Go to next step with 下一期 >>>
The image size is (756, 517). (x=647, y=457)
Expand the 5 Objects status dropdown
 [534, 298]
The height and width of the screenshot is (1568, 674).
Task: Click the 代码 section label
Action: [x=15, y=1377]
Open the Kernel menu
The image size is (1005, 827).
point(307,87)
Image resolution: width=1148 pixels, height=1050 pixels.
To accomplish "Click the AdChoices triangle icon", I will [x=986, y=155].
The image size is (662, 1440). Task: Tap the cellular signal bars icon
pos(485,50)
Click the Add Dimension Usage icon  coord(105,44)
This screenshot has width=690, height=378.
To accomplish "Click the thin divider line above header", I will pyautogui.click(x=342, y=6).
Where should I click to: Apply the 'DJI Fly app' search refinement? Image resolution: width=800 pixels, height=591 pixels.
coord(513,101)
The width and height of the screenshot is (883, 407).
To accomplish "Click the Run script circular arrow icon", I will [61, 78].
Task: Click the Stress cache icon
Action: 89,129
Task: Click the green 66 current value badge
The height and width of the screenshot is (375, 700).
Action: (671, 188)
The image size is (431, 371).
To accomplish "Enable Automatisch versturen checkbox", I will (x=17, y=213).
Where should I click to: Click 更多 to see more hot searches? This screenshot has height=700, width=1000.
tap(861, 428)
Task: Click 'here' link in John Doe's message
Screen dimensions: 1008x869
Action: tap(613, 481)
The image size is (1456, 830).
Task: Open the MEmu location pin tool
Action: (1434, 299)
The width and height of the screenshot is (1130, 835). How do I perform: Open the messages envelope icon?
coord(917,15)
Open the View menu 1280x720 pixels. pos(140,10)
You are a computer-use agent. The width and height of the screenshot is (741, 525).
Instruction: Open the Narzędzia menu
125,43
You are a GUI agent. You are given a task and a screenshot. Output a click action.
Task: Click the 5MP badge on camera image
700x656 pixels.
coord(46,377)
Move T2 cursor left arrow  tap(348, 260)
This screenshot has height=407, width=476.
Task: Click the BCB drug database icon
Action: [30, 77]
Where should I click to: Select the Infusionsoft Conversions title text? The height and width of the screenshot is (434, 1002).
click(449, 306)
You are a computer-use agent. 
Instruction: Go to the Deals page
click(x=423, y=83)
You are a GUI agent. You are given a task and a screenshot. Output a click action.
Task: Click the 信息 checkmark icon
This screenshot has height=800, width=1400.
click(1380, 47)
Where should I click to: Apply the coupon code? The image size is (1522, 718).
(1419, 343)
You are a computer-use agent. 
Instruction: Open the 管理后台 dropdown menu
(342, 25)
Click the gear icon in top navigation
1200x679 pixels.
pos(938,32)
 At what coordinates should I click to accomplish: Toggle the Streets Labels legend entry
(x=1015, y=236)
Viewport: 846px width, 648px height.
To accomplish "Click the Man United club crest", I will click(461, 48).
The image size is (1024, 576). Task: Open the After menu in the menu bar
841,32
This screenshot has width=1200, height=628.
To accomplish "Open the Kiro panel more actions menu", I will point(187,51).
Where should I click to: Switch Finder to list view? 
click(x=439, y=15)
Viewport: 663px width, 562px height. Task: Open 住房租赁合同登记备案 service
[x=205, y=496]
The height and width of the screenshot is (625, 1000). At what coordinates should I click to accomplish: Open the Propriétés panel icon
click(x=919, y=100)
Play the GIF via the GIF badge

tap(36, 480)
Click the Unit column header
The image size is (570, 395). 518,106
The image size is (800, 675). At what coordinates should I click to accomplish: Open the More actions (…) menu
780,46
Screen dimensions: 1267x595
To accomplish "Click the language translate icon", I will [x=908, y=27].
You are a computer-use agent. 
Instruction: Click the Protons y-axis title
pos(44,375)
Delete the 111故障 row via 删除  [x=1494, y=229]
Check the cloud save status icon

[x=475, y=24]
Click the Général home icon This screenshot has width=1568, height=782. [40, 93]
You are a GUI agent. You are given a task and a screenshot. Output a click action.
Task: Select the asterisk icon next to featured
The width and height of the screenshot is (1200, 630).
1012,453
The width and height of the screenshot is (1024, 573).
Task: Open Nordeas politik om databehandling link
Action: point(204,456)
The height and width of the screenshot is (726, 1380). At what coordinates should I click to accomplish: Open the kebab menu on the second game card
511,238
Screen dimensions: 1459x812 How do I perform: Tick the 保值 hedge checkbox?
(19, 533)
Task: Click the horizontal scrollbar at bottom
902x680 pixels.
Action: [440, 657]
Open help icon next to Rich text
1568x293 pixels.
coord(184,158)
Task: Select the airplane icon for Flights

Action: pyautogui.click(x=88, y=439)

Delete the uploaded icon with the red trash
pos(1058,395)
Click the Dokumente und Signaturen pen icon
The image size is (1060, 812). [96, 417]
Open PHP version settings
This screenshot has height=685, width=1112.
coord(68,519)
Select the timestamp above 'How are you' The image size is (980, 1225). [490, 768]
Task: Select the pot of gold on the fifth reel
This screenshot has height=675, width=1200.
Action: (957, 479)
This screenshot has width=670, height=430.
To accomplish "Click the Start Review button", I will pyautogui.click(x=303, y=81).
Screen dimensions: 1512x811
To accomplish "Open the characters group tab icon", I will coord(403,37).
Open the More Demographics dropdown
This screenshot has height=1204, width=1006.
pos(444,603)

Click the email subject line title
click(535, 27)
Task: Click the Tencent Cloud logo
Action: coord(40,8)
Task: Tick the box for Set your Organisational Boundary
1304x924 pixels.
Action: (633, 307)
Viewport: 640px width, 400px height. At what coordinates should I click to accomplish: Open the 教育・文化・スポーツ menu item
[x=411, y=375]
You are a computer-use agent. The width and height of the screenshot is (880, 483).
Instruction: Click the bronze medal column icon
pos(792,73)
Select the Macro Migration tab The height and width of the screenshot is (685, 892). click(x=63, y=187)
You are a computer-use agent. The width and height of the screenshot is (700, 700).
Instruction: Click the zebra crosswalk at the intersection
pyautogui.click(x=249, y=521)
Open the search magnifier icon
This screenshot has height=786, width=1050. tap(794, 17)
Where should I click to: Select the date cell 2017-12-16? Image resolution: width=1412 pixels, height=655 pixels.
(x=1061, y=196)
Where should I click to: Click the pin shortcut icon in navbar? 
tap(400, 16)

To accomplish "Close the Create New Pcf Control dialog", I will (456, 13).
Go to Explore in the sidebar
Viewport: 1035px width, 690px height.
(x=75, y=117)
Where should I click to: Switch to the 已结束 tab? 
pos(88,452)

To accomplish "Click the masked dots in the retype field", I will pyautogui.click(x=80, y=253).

****************

# EXERCISE GOAL
Starting at the line with "The image size is (662, 1440)." and ending at the line with "Task: Click the green 66 current value badge", print each line of the listing above exactly, with no other lines.

# WRITTEN RESPONSE
The image size is (662, 1440). Task: Tap the cellular signal bars icon
pos(485,50)
Click the Add Dimension Usage icon  coord(105,44)
This screenshot has width=690, height=378.
To accomplish "Click the thin divider line above header", I will pyautogui.click(x=342, y=6).
Where should I click to: Apply the 'DJI Fly app' search refinement? Image resolution: width=800 pixels, height=591 pixels.
coord(513,101)
The width and height of the screenshot is (883, 407).
To accomplish "Click the Run script circular arrow icon", I will [61, 78].
Task: Click the Stress cache icon
Action: 89,129
Task: Click the green 66 current value badge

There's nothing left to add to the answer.